When I test this operation on the following dataframe it returns null values.
df = pd.DataFrame([('bird', 'Falconiformes', 389.0), ('bird', 'Psittaciformes', 24.0), ('mammal', 'Carnivora', 80.2), ('mammal', 'Primates', np.nan), ('mammal', 'Carnivora', 58)], index=['falcon', 'parrot', 'lion', 'monkey', 'leopard'],columns=('class', 'order', 'max_speed'))
In pandas 0.18 I was using
df['test'] = df.groupby('class').transform('unique')
Traceback (most recent call last):
File "<ipython-input-146-283294ac8bef>", line 1, in <module>
df['test'] = df.groupby('class').transform('unique')
File "C:\ProgramData\Anaconda3\lib\site-packages\pandas\core\groupby\generic.py", line 1469, in transform
raise ValueError(msg)
ValueError: 'unique' is not a valid function name for transform(name)
but my admin recently updated pandas and unique is no longer a valid function for transform. There is a thread suggesting apply for pandas 1.1.3 (see discussion). I looked at the new documentation for 1.1.3 and tried to use the following
df['test']=df.groupby('class').apply(lambda x: x['max_speed'].unique())

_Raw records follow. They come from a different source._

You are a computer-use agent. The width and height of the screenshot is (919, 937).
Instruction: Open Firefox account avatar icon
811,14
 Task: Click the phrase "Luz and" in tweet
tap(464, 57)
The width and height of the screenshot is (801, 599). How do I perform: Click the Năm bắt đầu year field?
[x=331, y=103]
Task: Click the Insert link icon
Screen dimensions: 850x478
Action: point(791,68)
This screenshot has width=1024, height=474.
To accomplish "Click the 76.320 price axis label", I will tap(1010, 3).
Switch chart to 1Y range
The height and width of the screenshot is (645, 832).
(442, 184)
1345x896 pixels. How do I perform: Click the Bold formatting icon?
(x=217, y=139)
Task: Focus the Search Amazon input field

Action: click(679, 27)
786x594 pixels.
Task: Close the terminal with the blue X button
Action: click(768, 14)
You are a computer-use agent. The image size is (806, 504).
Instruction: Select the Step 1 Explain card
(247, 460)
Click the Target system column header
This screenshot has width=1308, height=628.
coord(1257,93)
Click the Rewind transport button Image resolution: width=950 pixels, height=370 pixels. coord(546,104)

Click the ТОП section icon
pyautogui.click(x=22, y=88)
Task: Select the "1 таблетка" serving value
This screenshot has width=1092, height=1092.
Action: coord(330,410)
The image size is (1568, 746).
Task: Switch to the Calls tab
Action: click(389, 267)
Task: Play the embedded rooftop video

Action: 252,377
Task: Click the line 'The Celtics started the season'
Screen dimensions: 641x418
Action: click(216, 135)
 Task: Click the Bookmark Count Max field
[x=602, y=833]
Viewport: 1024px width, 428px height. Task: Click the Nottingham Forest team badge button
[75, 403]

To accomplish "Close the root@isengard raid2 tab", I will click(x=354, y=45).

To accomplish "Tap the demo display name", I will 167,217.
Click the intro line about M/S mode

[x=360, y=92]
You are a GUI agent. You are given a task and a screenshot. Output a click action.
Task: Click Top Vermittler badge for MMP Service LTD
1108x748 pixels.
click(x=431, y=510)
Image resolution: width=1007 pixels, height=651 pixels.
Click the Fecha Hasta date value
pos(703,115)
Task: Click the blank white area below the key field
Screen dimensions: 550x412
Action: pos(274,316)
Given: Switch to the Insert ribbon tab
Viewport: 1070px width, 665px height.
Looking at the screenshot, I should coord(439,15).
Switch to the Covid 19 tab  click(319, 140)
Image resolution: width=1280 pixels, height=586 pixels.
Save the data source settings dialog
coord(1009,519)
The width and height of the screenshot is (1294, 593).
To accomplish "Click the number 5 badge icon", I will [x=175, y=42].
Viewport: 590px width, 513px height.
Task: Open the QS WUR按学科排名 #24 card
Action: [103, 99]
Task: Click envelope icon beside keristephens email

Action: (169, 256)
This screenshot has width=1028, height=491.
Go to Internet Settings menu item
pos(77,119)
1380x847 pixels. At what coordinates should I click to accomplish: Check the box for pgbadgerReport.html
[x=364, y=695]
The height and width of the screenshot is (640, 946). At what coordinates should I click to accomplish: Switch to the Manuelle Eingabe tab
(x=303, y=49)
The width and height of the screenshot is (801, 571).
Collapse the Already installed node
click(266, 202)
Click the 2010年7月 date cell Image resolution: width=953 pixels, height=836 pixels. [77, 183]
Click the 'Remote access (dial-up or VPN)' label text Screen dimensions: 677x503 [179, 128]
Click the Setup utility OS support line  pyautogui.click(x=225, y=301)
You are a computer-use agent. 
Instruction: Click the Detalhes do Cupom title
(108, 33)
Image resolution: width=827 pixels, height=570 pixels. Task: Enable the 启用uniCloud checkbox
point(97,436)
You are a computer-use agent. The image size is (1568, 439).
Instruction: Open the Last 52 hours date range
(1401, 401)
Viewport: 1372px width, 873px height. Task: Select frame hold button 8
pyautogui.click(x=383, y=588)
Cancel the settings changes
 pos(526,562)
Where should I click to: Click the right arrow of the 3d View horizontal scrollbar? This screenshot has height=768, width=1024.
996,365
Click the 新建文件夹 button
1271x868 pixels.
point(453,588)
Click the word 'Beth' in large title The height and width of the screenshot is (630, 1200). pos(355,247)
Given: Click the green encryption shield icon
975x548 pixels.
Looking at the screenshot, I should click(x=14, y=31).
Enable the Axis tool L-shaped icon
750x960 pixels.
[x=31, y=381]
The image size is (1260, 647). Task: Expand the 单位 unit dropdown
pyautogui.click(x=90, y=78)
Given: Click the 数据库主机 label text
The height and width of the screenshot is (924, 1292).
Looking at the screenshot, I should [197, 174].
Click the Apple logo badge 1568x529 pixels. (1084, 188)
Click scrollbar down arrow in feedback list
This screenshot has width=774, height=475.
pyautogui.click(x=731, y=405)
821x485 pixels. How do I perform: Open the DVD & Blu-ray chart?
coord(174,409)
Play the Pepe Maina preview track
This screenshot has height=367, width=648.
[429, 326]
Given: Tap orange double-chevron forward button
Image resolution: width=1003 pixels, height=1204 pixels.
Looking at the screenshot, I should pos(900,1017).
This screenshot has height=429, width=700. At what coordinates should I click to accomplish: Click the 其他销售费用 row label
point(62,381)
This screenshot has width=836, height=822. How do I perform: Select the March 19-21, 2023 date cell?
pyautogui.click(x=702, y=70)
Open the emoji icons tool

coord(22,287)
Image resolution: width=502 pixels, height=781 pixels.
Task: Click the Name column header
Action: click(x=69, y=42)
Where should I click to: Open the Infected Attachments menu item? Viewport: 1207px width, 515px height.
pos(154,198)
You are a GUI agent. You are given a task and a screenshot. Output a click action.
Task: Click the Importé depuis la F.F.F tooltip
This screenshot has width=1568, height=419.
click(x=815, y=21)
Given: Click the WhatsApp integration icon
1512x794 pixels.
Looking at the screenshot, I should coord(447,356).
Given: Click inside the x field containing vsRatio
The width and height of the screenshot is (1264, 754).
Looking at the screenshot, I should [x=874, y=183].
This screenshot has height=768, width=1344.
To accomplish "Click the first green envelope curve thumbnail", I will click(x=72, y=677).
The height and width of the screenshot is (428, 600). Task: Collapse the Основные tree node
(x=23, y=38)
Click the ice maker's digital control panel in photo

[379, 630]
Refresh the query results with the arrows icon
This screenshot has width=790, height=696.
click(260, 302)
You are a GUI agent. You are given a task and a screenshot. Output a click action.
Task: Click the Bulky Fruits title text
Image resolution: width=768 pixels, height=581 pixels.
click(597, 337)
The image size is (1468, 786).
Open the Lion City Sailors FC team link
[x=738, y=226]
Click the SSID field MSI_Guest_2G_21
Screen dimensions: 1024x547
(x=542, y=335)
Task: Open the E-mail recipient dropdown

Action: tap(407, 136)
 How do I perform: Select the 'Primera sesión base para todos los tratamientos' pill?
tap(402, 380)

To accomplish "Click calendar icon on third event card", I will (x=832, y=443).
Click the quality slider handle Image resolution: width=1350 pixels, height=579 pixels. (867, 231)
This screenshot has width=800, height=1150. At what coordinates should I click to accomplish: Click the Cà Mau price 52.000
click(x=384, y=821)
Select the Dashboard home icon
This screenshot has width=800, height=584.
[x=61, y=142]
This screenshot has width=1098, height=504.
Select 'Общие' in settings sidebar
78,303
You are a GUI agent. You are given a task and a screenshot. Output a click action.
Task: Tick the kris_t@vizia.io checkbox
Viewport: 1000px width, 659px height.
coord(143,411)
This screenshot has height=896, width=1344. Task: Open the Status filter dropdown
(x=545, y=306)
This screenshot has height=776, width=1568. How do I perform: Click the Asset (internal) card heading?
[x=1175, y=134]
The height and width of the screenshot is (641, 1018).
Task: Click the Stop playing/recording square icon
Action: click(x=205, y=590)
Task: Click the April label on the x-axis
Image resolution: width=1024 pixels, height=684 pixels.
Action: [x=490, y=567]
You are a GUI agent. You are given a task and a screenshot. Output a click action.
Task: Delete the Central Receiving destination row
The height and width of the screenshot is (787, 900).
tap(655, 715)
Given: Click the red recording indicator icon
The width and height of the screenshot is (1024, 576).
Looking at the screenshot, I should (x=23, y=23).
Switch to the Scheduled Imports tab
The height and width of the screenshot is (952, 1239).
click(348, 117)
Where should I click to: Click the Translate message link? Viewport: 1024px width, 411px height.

index class order max_speed test
0 falcon bird Falconiformes 389.0 NaN
1 parrot bird Psittaciformes 24.0 NaN
2 lion mammal Carnivora 80.2 NaN
3 monkey mammal Primates NaN NaN
4 leopard mammal Carnivora 58.0 NaN
but apply isn't expanding the value to other rows even though
df.groupby('class').apply(lambda x: x['max_speed'].unique())
bird [389.0, 24.0]
mammal [80.2, nan, 58.0]
dtype: object
If I try to add the keywords mentioned in the latest apply documentation I get an error message.
df['test']=df.groupby('class').apply(lambda x: x['max_speed'].unique(), result_type='expand')
Traceback (most recent call last):
File "<ipython-input-145-9b84754c6daf>", line 1, in <module>
df['test']=df.groupby('class').apply(lambda x: x['max_speed'].unique(), result_type='expand')
File "C:\ProgramData\Anaconda3\lib\site-packages\pandas\core\groupby\groupby.py", line 870, in apply
return self._python_apply_general(f, self._selected_obj)
File "C:\ProgramData\Anaconda3\lib\site-packages\pandas\core\groupby\groupby.py", line 892, in _python_apply_general
keys, values, mutated = self.grouper.apply(f, data, self.axis)
File "C:\ProgramData\Anaconda3\lib\site-packages\pandas\core\groupby\ops.py", line 213, in apply
res = f(group)
File "C:\ProgramData\Anaconda3\lib\site-packages\pandas\core\groupby\groupby.py", line 843, in f
return func(g, *args, **kwargs)
TypeError: <lambda>() got an unexpected keyword argument 'result_type'
I know that I can use groupby with aggregate and the unique function and merge the resulting dataframe back in. But I have to do this operation for several different groupings and I would prefer a one line answer.
this is a little hacky but I think it gets you what you want
df.groupby('class').apply(lambda d: d.assign(Test = [d['max_speed'].unique()]*len(d)))
| | class | order | max_speed | Test |
| ('bird', 'falcon') | bird | Falconiformes | 389 | [389. 24.] |
| ('bird', 'parrot') | bird | Psittaciformes | 24 | [389. 24.] |
| ('mammal', 'lion') | mammal | Carnivora | 80.2 | [80.2 nan 58. ] |
| ('mammal', 'monkey') | mammal | Primates | nan | [80.2 nan 58. ] |
| ('mammal', 'leopard') | mammal | Carnivora | 58 | [80.2 nan 58. ] |
the trick is to convince assign
that d['max_speed'].unique()
should be replicated across all relevant rows -- for that we pass a list of length len(d)
that has the same element d['max_speed'].unique()
for all entries. Here d
is each sub-dataframe in the groupby